Richard Rublev Richard Rublev - 3 months ago 16
Bash Question

Query within a specific range of line numbers from a xml file

I want to query

xml
file from lines to 1374-1601

I have tried this

$ sed -n '1374,1601p' *.xml |
xmlstarlet sel -t -v '//caldata[@chopper="on"]/c2[@unit="V/(nT*Hz)"]'


But I got

-:7.9: Extra content at the end of the document
<caldata chopper="on" gain_1="0" gain_2="0" gain_3="0" impedance="(0,0)"
^


My idea was to select lines and then pipe these lines to xmlstartlet but hat does not work.

Part of the xml file

<channel id="2">
<calibration>
<cal_version>1.0</cal_version>
<creator>software chcal 1.2</creator>
<user>metronix</user>
<calibrated_item>
<ci identifier="coil">MFS07e</ci>
<ci_serial_number>252</ci_serial_number>
<ci_revision/>
<ci_date>2013-01-24</ci_date>
<ci_time>10:57:24</ci_time>
<ci_calibration_valid_until/>
<ci_next_calibration/>
<ci_tag/>
<ci_owner/>
<ci_owners_address/>
<ci_manufacturer>metronix</ci_manufacturer>
<ci_manufacturers_address>Kocher Str. 3, 38120 Braunschweig, Germany</ci_manufacturers_address>
<ci_comments/>
</calibrated_item>
<calibration_equipment>
<ce/>
<ce_serial_number/>
<ce_revision/>
<ce_date/>
<ce_time/>
<ce_calibration_valid_until>1970-01-01</ce_calibration_valid_until>
<ce_next_calibration/>
<ce_tag/>
<ce_operator/>
<ce_location>Magnetsrode</ce_location>
<ce_contact_address>Kocher Str. 3, 38120 Braunschweig, Germany</ce_contact_address>
<ce_comments/>
</calibration_equipment>
<calibration_protocol>
<mtx>
<mtx_serial_numer_engraved/>
<mtx_preamplifier_serialnumber/>
<mtx_ch1_div_ch2_at_1000gain_0dot025_hz/>
<mtx_phase_deg_at_1000gain_0dot025_hz/>
<mtx_ch1_div_ch2_at_1000gain_0dot025_hz_calibrated/>
<mtx_phase_deg_at_1000gain_0dot025_hz_calibrated/>
<rec_freq_resp_at_0dot_0025_to_100_hz_at_gain_1000/>
<rec_freq_resp_at_0dot_0025_to_100_hz_at_gain_100/>
<rec_freq_resp_at_0dot_0025_to_100_hz_at_gain_10/>
<rec_freq_resp_at_0dot_0025_to_100_hz_at_gain_1/>
<gain_factor_preamplifier/>
<actual_sensitivity_ch2_by_ch1/>
<actual_sensitivity_theta/>
<calibrated_sensitivity_ch2_by_ch1/>
<calibrated_sensitivity_theta/>
<calibrated_cal_path_ch2_by_ch1/>
<calibrated_cal_path_theta/>
<calibrated_chopper_on/>
<calibrated_chopper_off/>
<calibrated_chopper_ukn/>
</mtx>
</calibration_protocol>
<caldata chopper="on" gain_1="0" gain_2="0" gain_3="0" impedance="(0,0)">
<c0 unit="V">0.00000000e+00</c0>
<c1 unit="Hz">4.00000000e-01</c1>
<c2 unit="V/(nT*Hz)">1.93430000e-02</c2>
<c3 unit="deg">8.92260000e+01</c3>
</caldata>


I have tried to use bichop's advice

xmlstarlet sel -t -v \
'//channel[@id="2"]/caldata[@chopper="on"]/c2[@unit="V/(nT*Hz)"]'


but it does not work.

Here is my xml file

http://pastebin.com/0BJTAMGV

Answer

The xmlstarlet command at the end of your answer has some problems that mean it will never work. The initial part of your query is...

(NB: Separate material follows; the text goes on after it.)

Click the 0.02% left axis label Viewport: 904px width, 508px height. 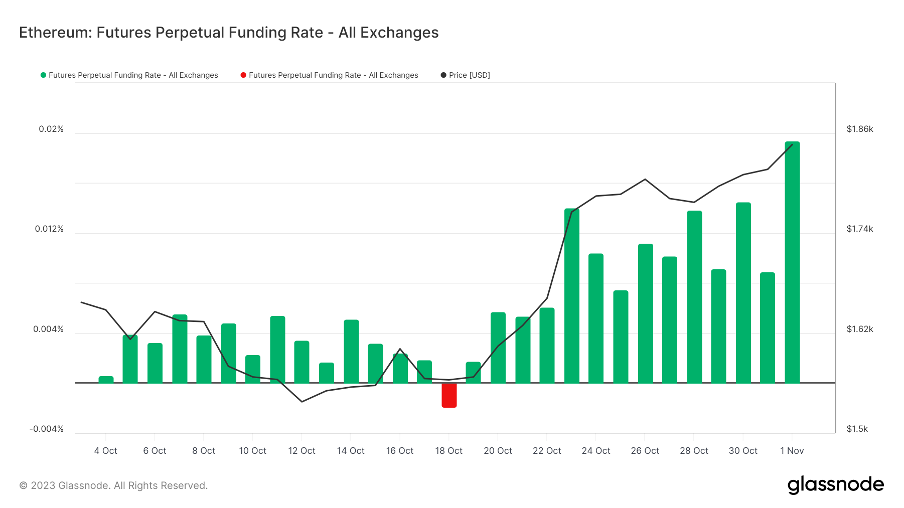(51, 130)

//channel[@id="2"]/caldata[@chopper="on"]

...but according to your sample data, this will never match, because the channel element does not have any caldata elements as immediate children. The tag hierarchy is:

channel
   calibration
     cal_version
     creator
     calibrated_item
     calibrated_equipment
     calibration_protocol
     caldata
     ...

So you would need at least:

//channel[@id="2"]/calibration/caldata[@chopper="on"]

Given your sample data, if I close off all the unclosed tags, I get:

$ xmlstarlet sel -t -v \
  '//channel[@id="2"]/calibration/caldata[@chopper="on"]' data.xml 
  0.00000000e+00
  4.00000000e-01
  1.93430000e-02
  8.92260000e+01

And in fact, with that one correction your entire query seems to work:

$ xmlstarlet sel -t -v \
  '//channel[@id="2"]/calibration/caldata[@chopper="on"]/c2[@unit="V/(nT*Hz)"]' data.xml
1.93430000e-02